Tranne la Sud, che però subito dopo parte compatta in un “Tutta la Curva”, poi “Siamo sempre con voi”. Sono forse i cori che precedono il solito “Odio Liverpool”, loro tributo alle vittime dell’Heysel. O forse no, non lo sappiamo. Sta di fatto che accade una novità assoluta: quando la Sud inizia a cantare, il resto dello stadio fischia. Fischi che coprono i cori del tifo organizzato. 

Nasce un “dialogo” poco amichevole tra i settori dello stadio. “Siete un pubblico di m…” urla la Sud. “Scemi scemi” ed altri cori che incitano dalla squadra, dalla Nord. Gli ultras della Sud rispondono con il massimo insulto possibile, a loro modo di vedere, verso la Nord: “Quel settore lì sembra Napoli, che schifo!”

Nel secondo tempo la Nord aumenta la self-confidence e arringa lo Stadium con un “Chi non salta non ci crede!” ripetuto più volte, e l’ovazione con coro all’ingresso del beniamino Dybala.

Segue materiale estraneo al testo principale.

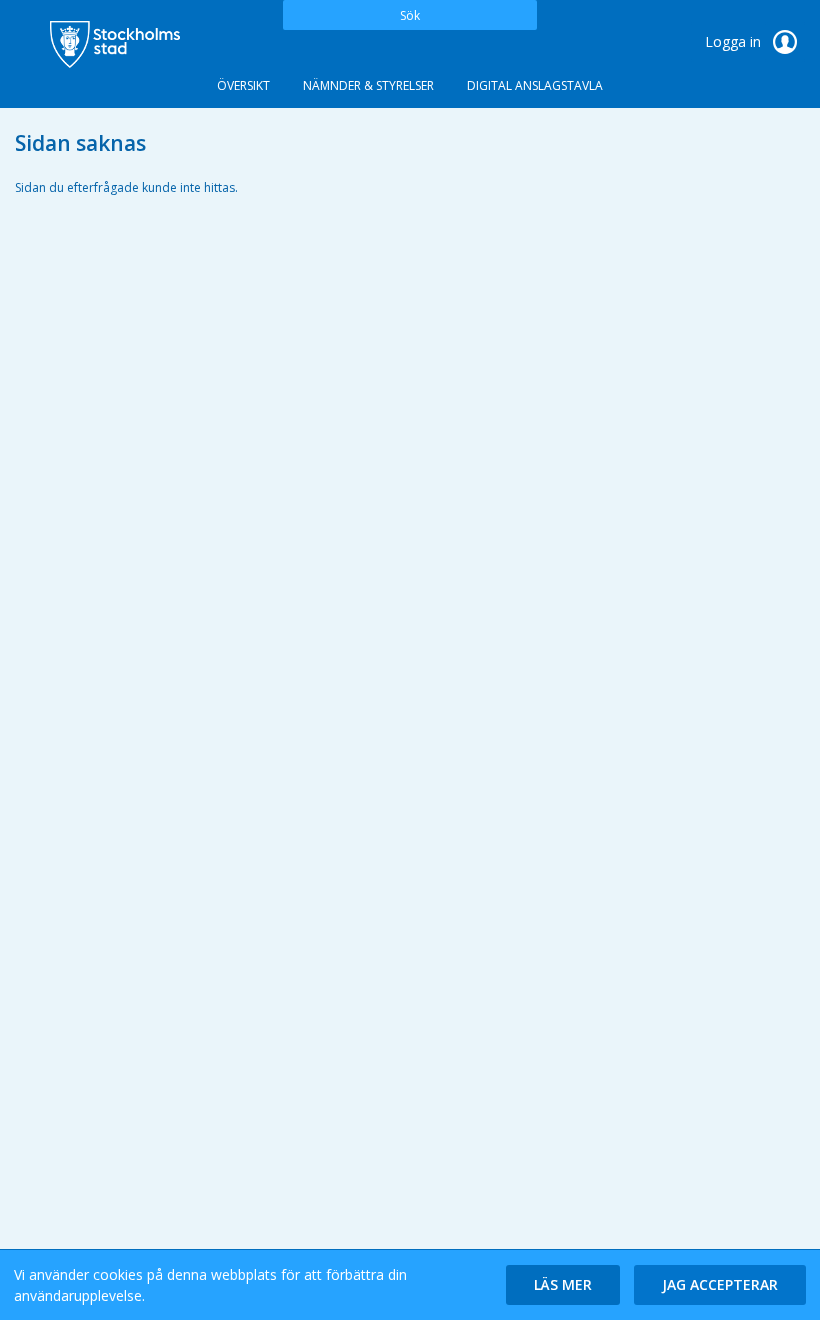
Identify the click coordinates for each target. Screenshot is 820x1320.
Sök (410, 15)
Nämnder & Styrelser (368, 85)
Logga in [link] (735, 41)
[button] (563, 1285)
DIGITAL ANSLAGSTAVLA (535, 85)
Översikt (243, 85)
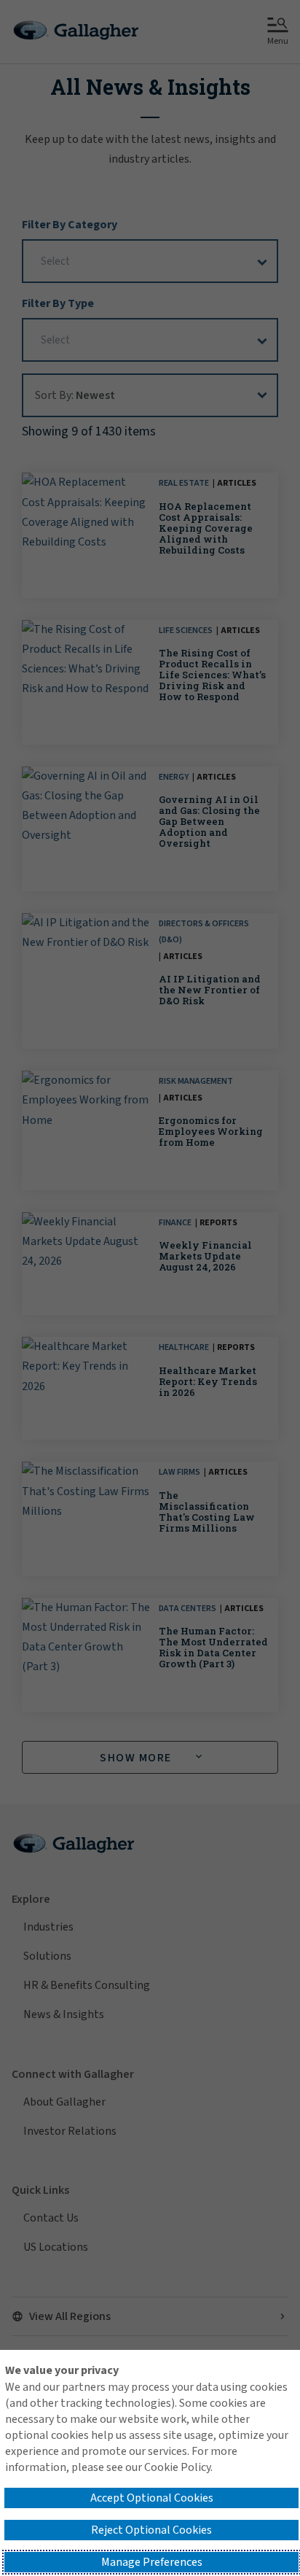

Pochi e chiari spunti offre la partita. La prestazione maiuscola di Kean, che con i gol ed il rigore procurato legittima le perplessità sul suo utilizzo quasi nullo fino alla giornata 27. L’infortunio di Barzagli che cancella tristemente le aspettative del mister sui “cavalli vecchi” sempre pronti all’uso e, forse, smorza qualche idea di restaurazione in vista di martedì. La buona prova degli interni di centrocampo ma in un match, va ammesso, con ritmi da passerella da fine stagione.

Resta, e pesa di più, ciò che si è verificato sugli spalti.

Non è certo piacevole vedere inimicizia e fuoco amico tra diversi rami del tifo bianconero, certo. Ma questi fatti ci dicono qualcosa di chiaro.

Anzitutto che il pubblico dello Stadium non capisce o non condivide la protesta della Sud. Un pubblico che arriva da tutta Italia, che paga il biglietto (motivo ufficiale della protesta) non appoggia lo “sciopero”. Non nell’anno in cui la società produce il massimo sforzo portando a casa il calciatore più forte e vincente al mondo.

E poi, se fino a qualche settimana fa questo silenzio poteva essere accettato, adesso ci prepariamo alla sfida da cui passeranno tutti i giudizi su questa stagione. Tra tre giorni c’è la partita che può rendere il 2018-19 un appuntamento con la storia o la stagione più soporifera delle ultime otto.

Lo Stadium vuole avere una sua parte nel determinare questo destino. Non accettarlo in passivo silenzio.